┌──

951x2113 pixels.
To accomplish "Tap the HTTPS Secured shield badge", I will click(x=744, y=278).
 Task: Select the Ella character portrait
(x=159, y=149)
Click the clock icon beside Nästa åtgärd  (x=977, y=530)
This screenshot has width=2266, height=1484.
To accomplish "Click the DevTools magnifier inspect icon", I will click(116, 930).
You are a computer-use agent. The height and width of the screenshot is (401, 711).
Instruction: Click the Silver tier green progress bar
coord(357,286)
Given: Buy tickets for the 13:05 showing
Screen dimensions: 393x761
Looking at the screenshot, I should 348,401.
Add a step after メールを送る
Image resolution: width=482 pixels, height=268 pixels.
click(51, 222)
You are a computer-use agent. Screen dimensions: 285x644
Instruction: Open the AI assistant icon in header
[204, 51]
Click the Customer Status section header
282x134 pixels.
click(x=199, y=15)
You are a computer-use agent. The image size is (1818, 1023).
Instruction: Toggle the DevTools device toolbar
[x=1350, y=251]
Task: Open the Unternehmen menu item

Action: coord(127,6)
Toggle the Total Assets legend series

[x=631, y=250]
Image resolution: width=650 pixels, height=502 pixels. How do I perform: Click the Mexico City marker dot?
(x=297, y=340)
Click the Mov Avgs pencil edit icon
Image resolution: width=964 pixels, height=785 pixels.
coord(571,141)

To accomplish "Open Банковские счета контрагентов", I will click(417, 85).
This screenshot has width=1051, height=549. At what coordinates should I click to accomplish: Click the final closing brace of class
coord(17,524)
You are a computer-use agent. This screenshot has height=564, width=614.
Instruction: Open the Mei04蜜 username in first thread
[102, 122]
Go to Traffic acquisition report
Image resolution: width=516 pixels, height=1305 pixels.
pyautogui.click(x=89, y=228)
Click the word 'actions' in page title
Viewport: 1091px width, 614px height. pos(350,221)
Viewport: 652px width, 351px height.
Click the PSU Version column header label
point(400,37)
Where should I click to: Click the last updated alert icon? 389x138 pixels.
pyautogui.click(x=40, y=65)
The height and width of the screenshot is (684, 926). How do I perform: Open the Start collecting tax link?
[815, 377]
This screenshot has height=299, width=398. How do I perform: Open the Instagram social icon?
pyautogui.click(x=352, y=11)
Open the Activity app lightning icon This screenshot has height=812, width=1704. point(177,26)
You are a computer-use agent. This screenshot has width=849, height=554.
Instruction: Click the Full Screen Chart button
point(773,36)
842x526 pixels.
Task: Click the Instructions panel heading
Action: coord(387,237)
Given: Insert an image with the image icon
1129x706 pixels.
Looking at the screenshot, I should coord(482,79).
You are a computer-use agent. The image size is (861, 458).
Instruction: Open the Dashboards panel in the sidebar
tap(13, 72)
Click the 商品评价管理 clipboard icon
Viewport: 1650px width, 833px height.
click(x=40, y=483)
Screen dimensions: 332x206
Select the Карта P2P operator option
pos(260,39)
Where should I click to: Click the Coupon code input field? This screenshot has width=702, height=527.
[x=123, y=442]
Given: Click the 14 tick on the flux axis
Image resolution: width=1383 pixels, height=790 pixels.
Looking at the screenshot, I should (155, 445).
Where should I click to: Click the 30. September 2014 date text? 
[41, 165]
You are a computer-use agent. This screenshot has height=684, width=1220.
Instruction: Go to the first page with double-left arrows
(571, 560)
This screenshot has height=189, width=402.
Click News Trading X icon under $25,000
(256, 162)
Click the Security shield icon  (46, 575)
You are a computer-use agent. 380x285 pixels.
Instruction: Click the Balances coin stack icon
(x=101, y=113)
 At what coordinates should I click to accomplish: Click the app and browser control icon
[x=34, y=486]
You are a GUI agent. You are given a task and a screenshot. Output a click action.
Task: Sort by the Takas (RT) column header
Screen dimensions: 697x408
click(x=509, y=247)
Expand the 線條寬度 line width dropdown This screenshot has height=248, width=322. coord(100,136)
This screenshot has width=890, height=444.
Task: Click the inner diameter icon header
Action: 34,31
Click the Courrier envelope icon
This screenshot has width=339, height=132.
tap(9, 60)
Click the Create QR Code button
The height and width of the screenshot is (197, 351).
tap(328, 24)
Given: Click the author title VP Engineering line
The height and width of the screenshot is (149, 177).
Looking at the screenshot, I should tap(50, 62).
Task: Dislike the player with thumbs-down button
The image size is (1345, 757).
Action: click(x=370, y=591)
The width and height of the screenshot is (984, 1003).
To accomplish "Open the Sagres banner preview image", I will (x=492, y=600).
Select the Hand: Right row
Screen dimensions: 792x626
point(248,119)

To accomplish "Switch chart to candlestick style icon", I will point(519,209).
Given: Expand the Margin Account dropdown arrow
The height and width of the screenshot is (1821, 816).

└──

What you have to do
Could you copy all of the records above line for line, with no changes?

Complete answer
951x2113 pixels.
To accomplish "Tap the HTTPS Secured shield badge", I will click(x=744, y=278).
 Task: Select the Ella character portrait
(x=159, y=149)
Click the clock icon beside Nästa åtgärd  (x=977, y=530)
This screenshot has width=2266, height=1484.
To accomplish "Click the DevTools magnifier inspect icon", I will click(116, 930).
You are a computer-use agent. The height and width of the screenshot is (401, 711).
Instruction: Click the Silver tier green progress bar
coord(357,286)
Given: Buy tickets for the 13:05 showing
Screen dimensions: 393x761
Looking at the screenshot, I should 348,401.
Add a step after メールを送る
Image resolution: width=482 pixels, height=268 pixels.
click(51, 222)
You are a computer-use agent. Screen dimensions: 285x644
Instruction: Open the AI assistant icon in header
[204, 51]
Click the Customer Status section header
282x134 pixels.
click(x=199, y=15)
You are a computer-use agent. The image size is (1818, 1023).
Instruction: Toggle the DevTools device toolbar
[x=1350, y=251]
Task: Open the Unternehmen menu item

Action: coord(127,6)
Toggle the Total Assets legend series

[x=631, y=250]
Image resolution: width=650 pixels, height=502 pixels. How do I perform: Click the Mexico City marker dot?
(x=297, y=340)
Click the Mov Avgs pencil edit icon
Image resolution: width=964 pixels, height=785 pixels.
coord(571,141)

To accomplish "Open Банковские счета контрагентов", I will click(417, 85).
This screenshot has width=1051, height=549. At what coordinates should I click to accomplish: Click the final closing brace of class
coord(17,524)
You are a computer-use agent. This screenshot has height=564, width=614.
Instruction: Open the Mei04蜜 username in first thread
[102, 122]
Go to Traffic acquisition report
Image resolution: width=516 pixels, height=1305 pixels.
pyautogui.click(x=89, y=228)
Click the word 'actions' in page title
Viewport: 1091px width, 614px height. pos(350,221)
Viewport: 652px width, 351px height.
Click the PSU Version column header label
point(400,37)
Where should I click to: Click the last updated alert icon? 389x138 pixels.
pyautogui.click(x=40, y=65)
The height and width of the screenshot is (684, 926). How do I perform: Open the Start collecting tax link?
[815, 377]
This screenshot has height=299, width=398. How do I perform: Open the Instagram social icon?
pyautogui.click(x=352, y=11)
Open the Activity app lightning icon This screenshot has height=812, width=1704. point(177,26)
You are a computer-use agent. This screenshot has width=849, height=554.
Instruction: Click the Full Screen Chart button
point(773,36)
842x526 pixels.
Task: Click the Instructions panel heading
Action: coord(387,237)
Given: Insert an image with the image icon
1129x706 pixels.
Looking at the screenshot, I should coord(482,79).
You are a computer-use agent. The image size is (861, 458).
Instruction: Open the Dashboards panel in the sidebar
tap(13, 72)
Click the 商品评价管理 clipboard icon
Viewport: 1650px width, 833px height.
click(x=40, y=483)
Screen dimensions: 332x206
Select the Карта P2P operator option
pos(260,39)
Where should I click to: Click the Coupon code input field? This screenshot has width=702, height=527.
[x=123, y=442]
Given: Click the 14 tick on the flux axis
Image resolution: width=1383 pixels, height=790 pixels.
Looking at the screenshot, I should (155, 445).
Where should I click to: Click the 30. September 2014 date text? 
[41, 165]
You are a computer-use agent. This screenshot has height=684, width=1220.
Instruction: Go to the first page with double-left arrows
(571, 560)
This screenshot has height=189, width=402.
Click News Trading X icon under $25,000
(256, 162)
Click the Security shield icon  (46, 575)
You are a computer-use agent. 380x285 pixels.
Instruction: Click the Balances coin stack icon
(x=101, y=113)
 At what coordinates should I click to accomplish: Click the app and browser control icon
[x=34, y=486]
You are a GUI agent. You are given a task and a screenshot. Output a click action.
Task: Sort by the Takas (RT) column header
Screen dimensions: 697x408
click(x=509, y=247)
Expand the 線條寬度 line width dropdown This screenshot has height=248, width=322. coord(100,136)
This screenshot has width=890, height=444.
Task: Click the inner diameter icon header
Action: 34,31
Click the Courrier envelope icon
This screenshot has width=339, height=132.
tap(9, 60)
Click the Create QR Code button
The height and width of the screenshot is (197, 351).
tap(328, 24)
Given: Click the author title VP Engineering line
The height and width of the screenshot is (149, 177).
Looking at the screenshot, I should tap(50, 62).
Task: Dislike the player with thumbs-down button
The image size is (1345, 757).
Action: click(x=370, y=591)
The width and height of the screenshot is (984, 1003).
To accomplish "Open the Sagres banner preview image", I will (x=492, y=600).
Select the Hand: Right row
Screen dimensions: 792x626
point(248,119)

To accomplish "Switch chart to candlestick style icon", I will point(519,209).
Given: Expand the Margin Account dropdown arrow
The height and width of the screenshot is (1821, 816).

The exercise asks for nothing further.